[Dataset items]
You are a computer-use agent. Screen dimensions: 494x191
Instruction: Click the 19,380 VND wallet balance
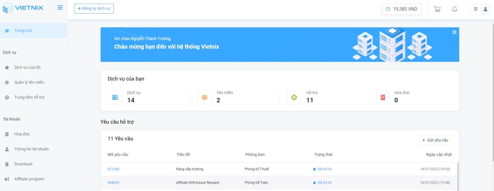click(x=401, y=9)
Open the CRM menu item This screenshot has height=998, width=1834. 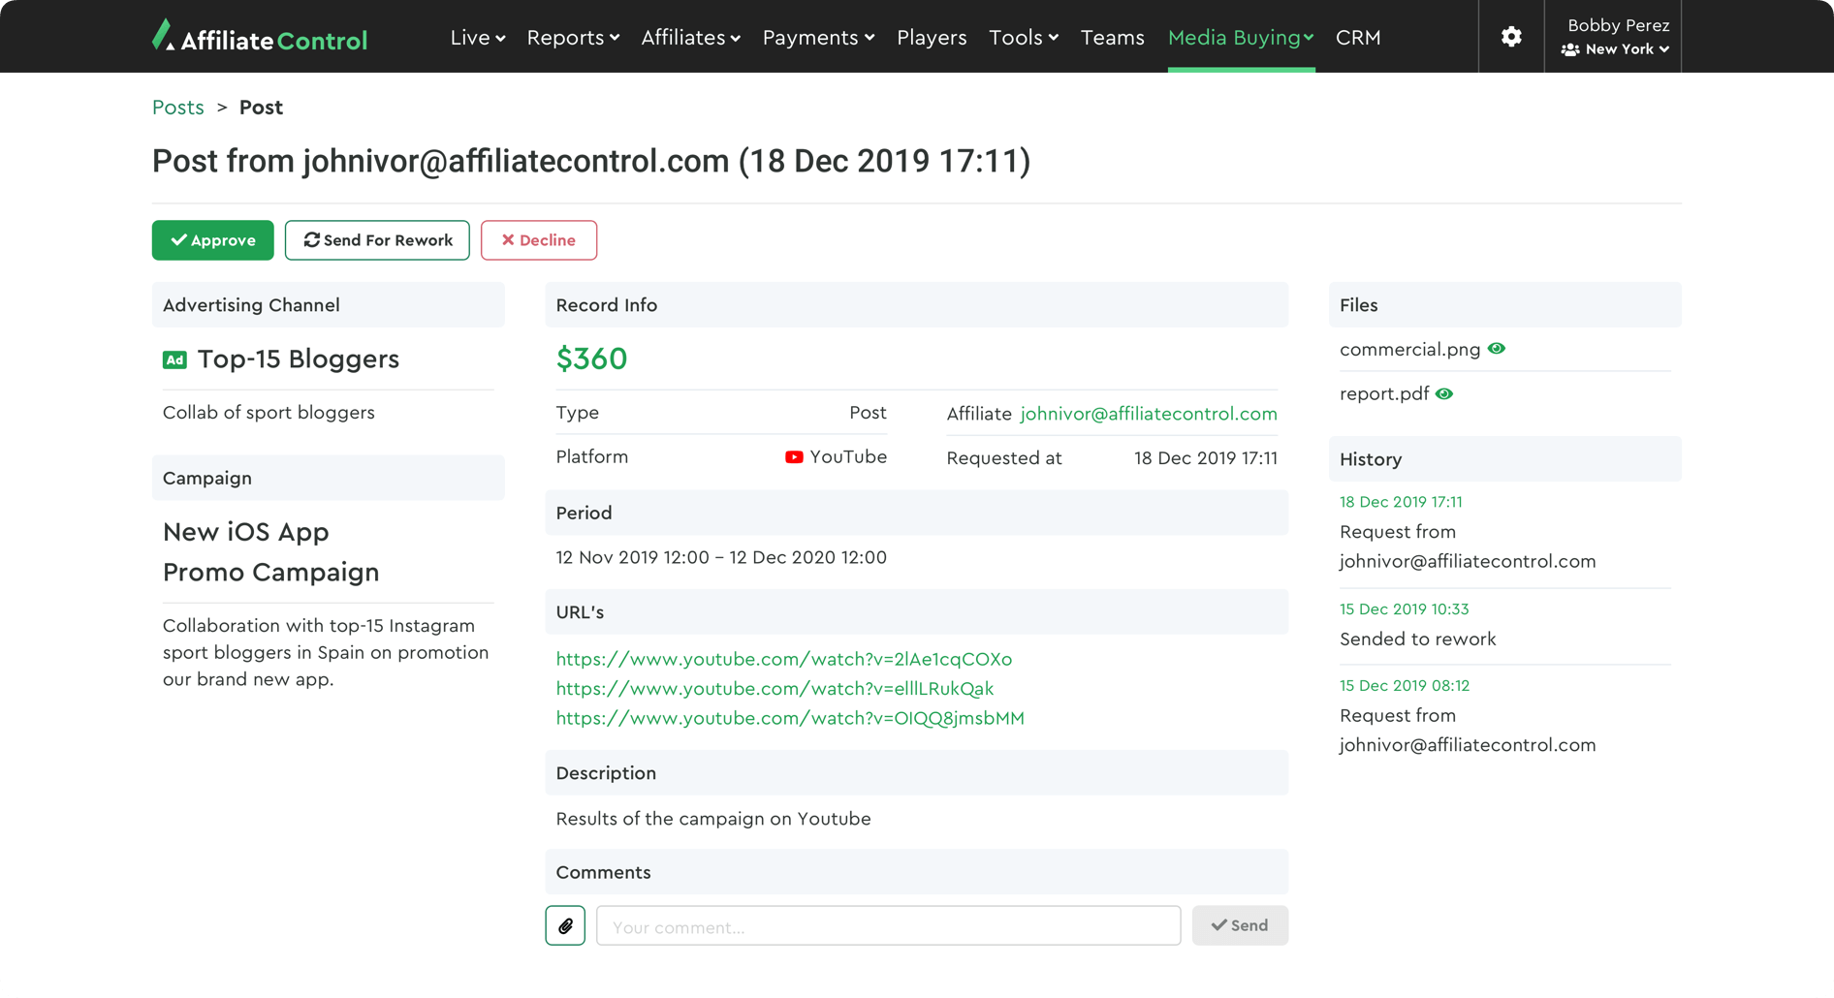(x=1357, y=38)
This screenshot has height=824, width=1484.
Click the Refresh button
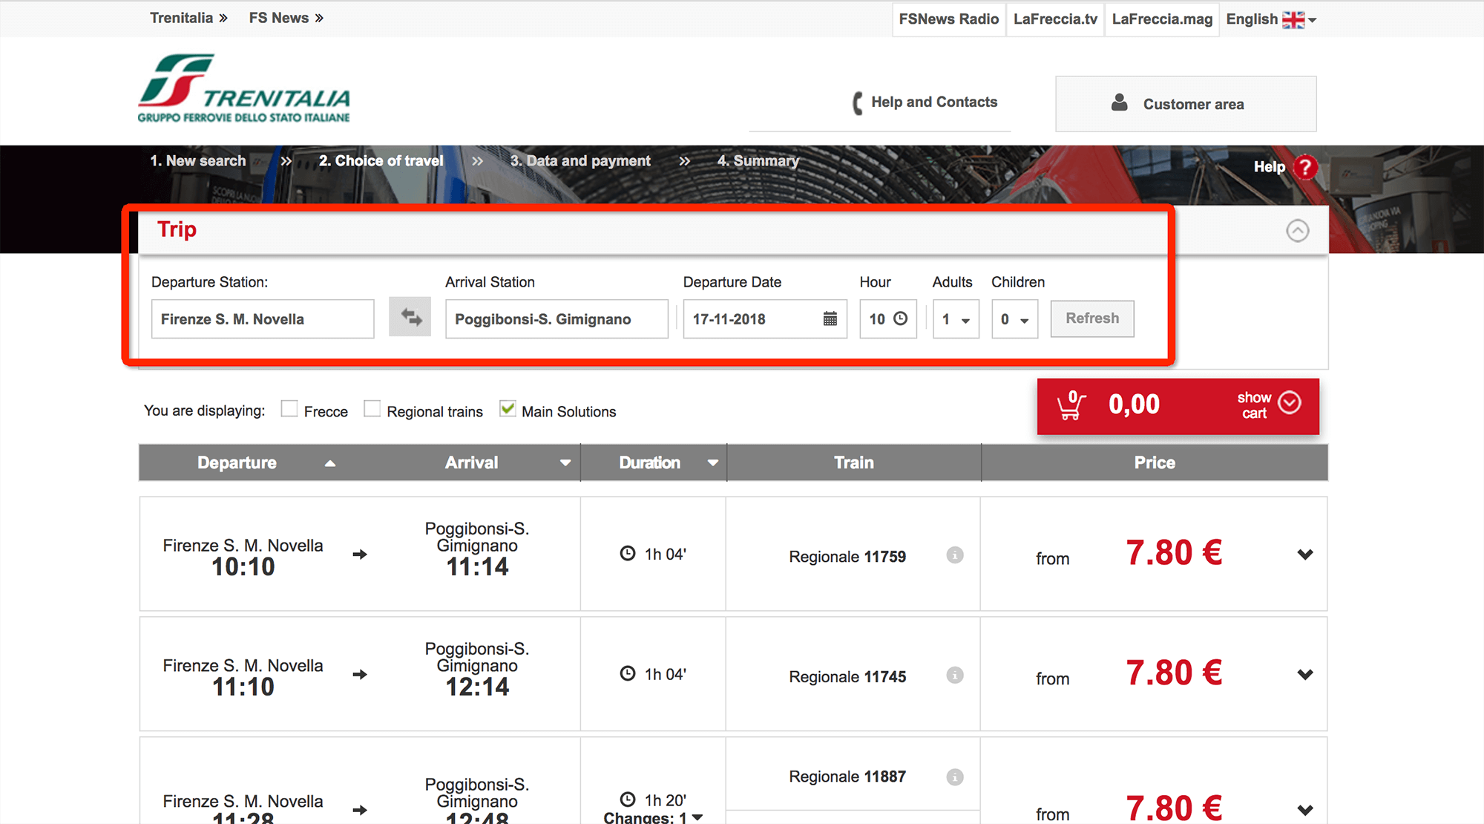point(1091,318)
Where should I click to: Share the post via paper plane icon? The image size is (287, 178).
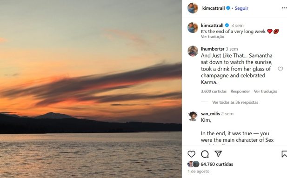(218, 154)
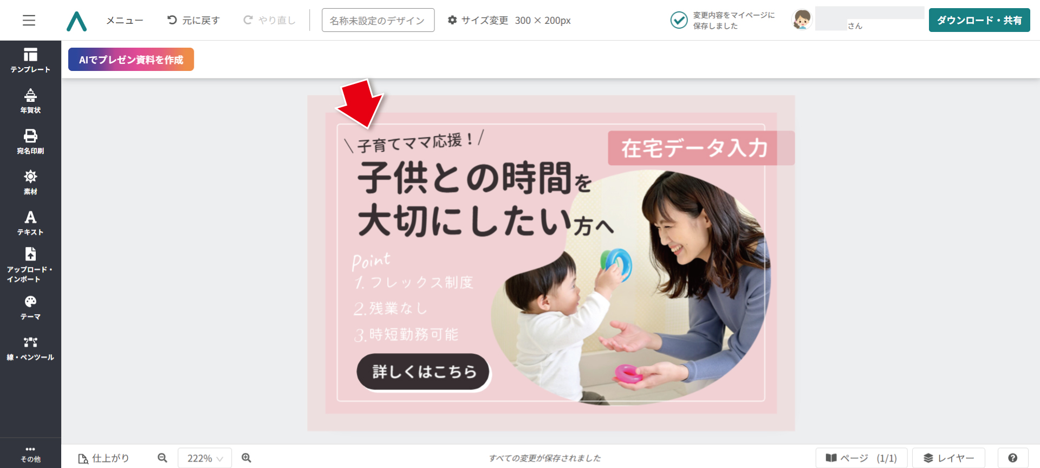Open the 素材 materials panel
Image resolution: width=1040 pixels, height=468 pixels.
click(x=30, y=183)
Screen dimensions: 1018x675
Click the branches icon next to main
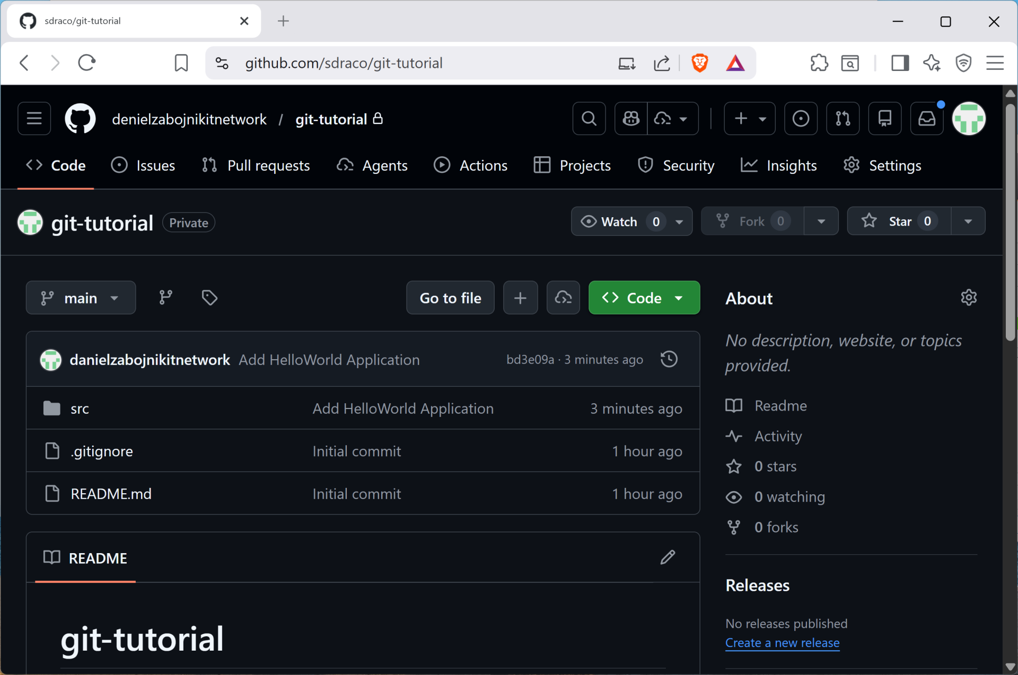(165, 298)
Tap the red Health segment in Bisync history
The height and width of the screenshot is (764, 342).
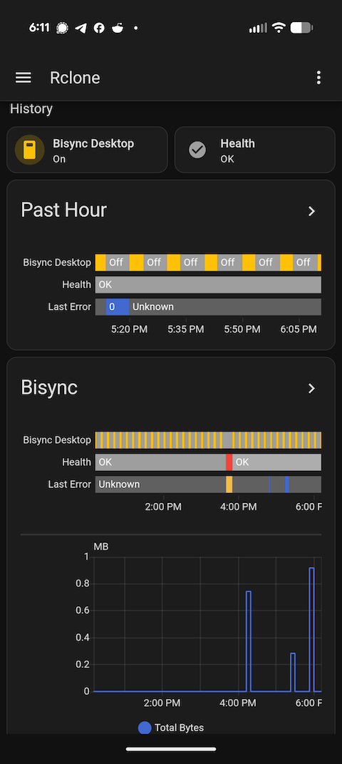(x=229, y=462)
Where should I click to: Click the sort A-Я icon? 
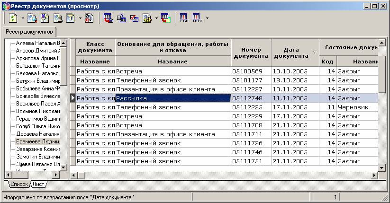pyautogui.click(x=90, y=18)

STATED EXERCISE:
Can you rewrite everything from the line containing "Where should I click to: Share" down to the end of the records as a Markdown table with the columns No. and Line, one row per line, skipping blank lines and leaving out the pictures?

OUTPUT FOR THIS EXERCISE:
| No. | Line |
|---|---|
| 1 | Where should I click to: Share the post via paper plane icon? The image size is (287, 178). |
| 2 | (218, 154) |
| 3 | Open the 素材 materials panel |
| 4 | Image resolution: width=1040 pixels, height=468 pixels. |
| 5 | click(x=30, y=183) |
| 6 | Screen dimensions: 1018x675 |
| 7 | Click the branches icon next to main |
| 8 | (165, 298) |
| 9 | Tap the red Health segment in Bisync history |
| 10 | The height and width of the screenshot is (764, 342). |
| 11 | (x=229, y=462) |
| 12 | Where should I click to: Click the sort A-Я icon?  |
| 13 | pyautogui.click(x=90, y=18) |